Marko Dvojkovic said:


> Massive and Massive X seem so far the most flexible and in depth in that department, is that correct?


Reaktor is far more flexible, at the expense of an increased complexity, but of all synths I own and use - Reaktor is one of the best sounding and the most modular.


----------



## Marko Dvojkovic (Jul 11, 2021)

Yes I understand that even commercial NI synths for Reaktor can be modified in all imaginable kinds of ways, but since I am a newb to Reaktor, it seems like a very time consuming journey.
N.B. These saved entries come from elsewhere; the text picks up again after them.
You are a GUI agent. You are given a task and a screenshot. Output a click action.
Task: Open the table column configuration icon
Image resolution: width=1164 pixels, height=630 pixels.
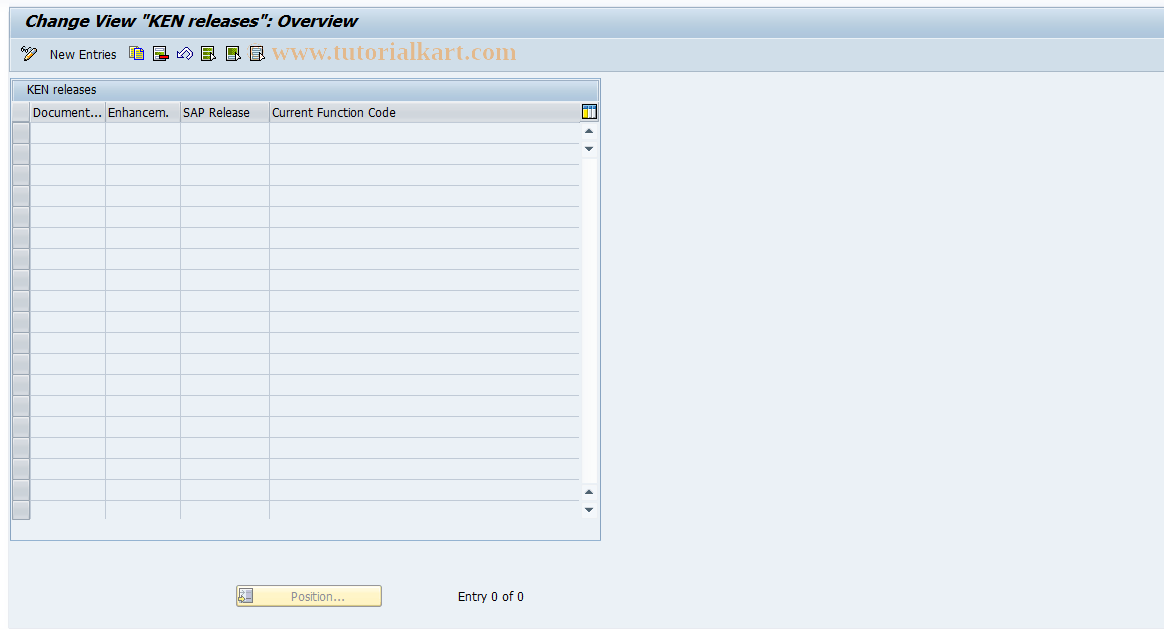pos(589,112)
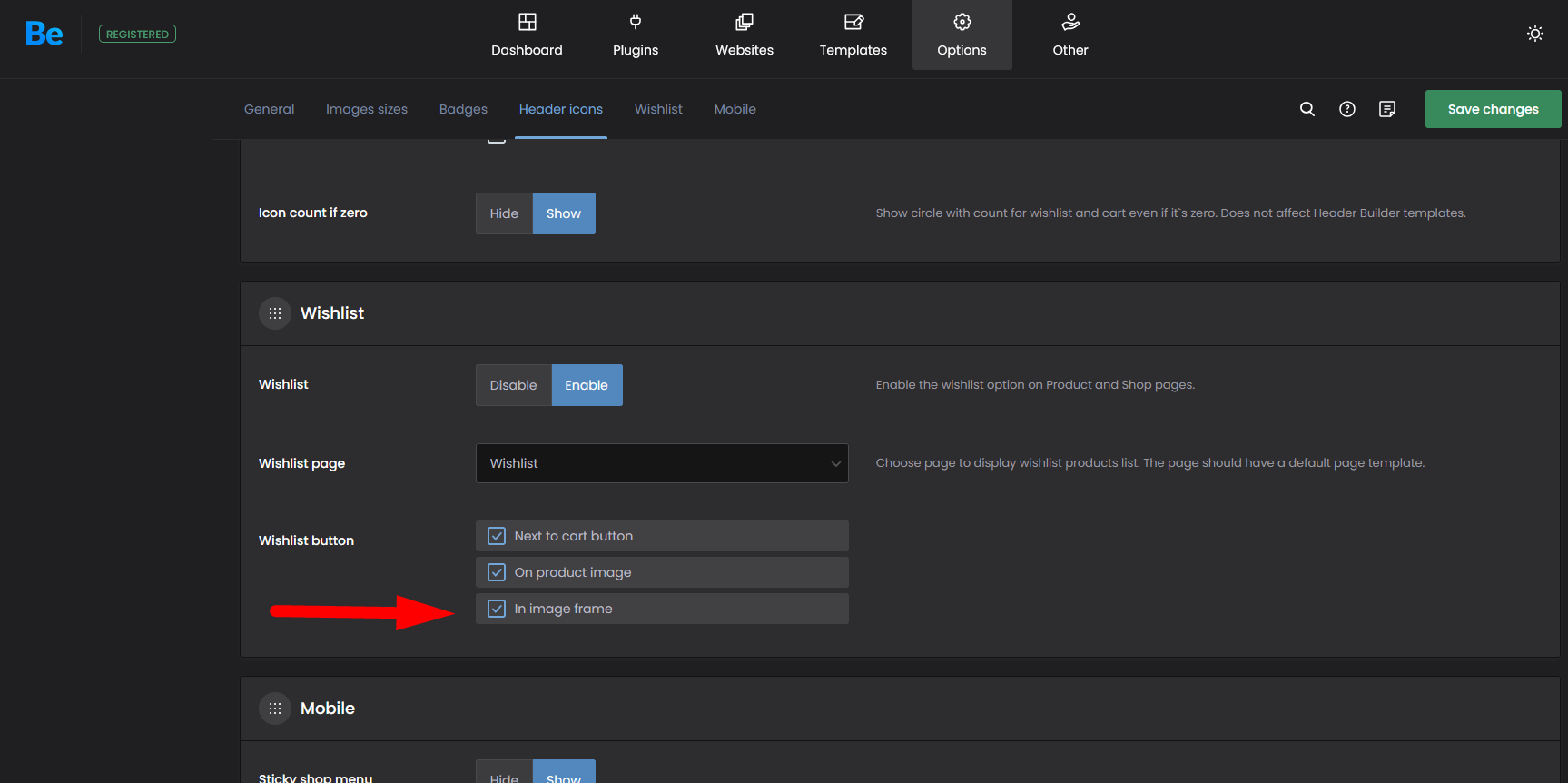The width and height of the screenshot is (1568, 783).
Task: Collapse the Mobile section grid handle
Action: point(275,709)
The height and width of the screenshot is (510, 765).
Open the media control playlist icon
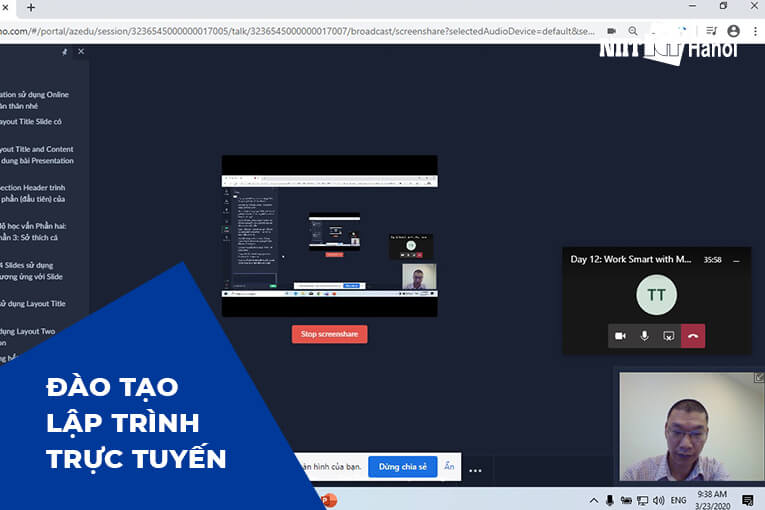[x=711, y=31]
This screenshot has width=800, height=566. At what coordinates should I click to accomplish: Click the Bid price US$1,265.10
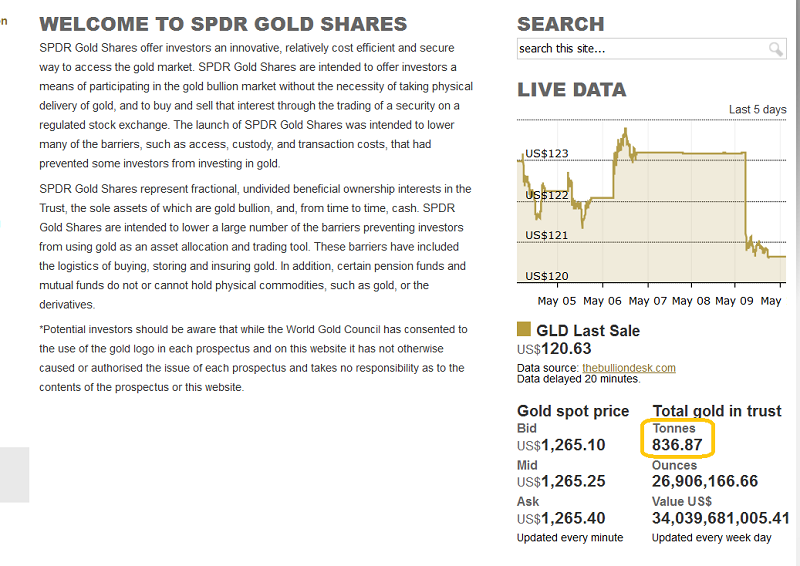click(x=561, y=445)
So for now I guess I am asking with out-of-the-box consideration of the synths possibilities.


----------



## SupremeFist (Jul 11, 2021)

For sure Massive X out of the box then.


----------



## Maarten (Jul 11, 2021)

Since 'the most important thing" for you is to control dynamics with ModWheel and velocity.

Most synths can modulate the amplitude with ModWheel and/or velocity.

In Massive X, use the T(rackers) modulators for velocity (source Velocity On).
And drag the M(odulation Wheel) in the upper left corner to the modulation slots of the Amp. 
After that you can tweak the amount of modulation.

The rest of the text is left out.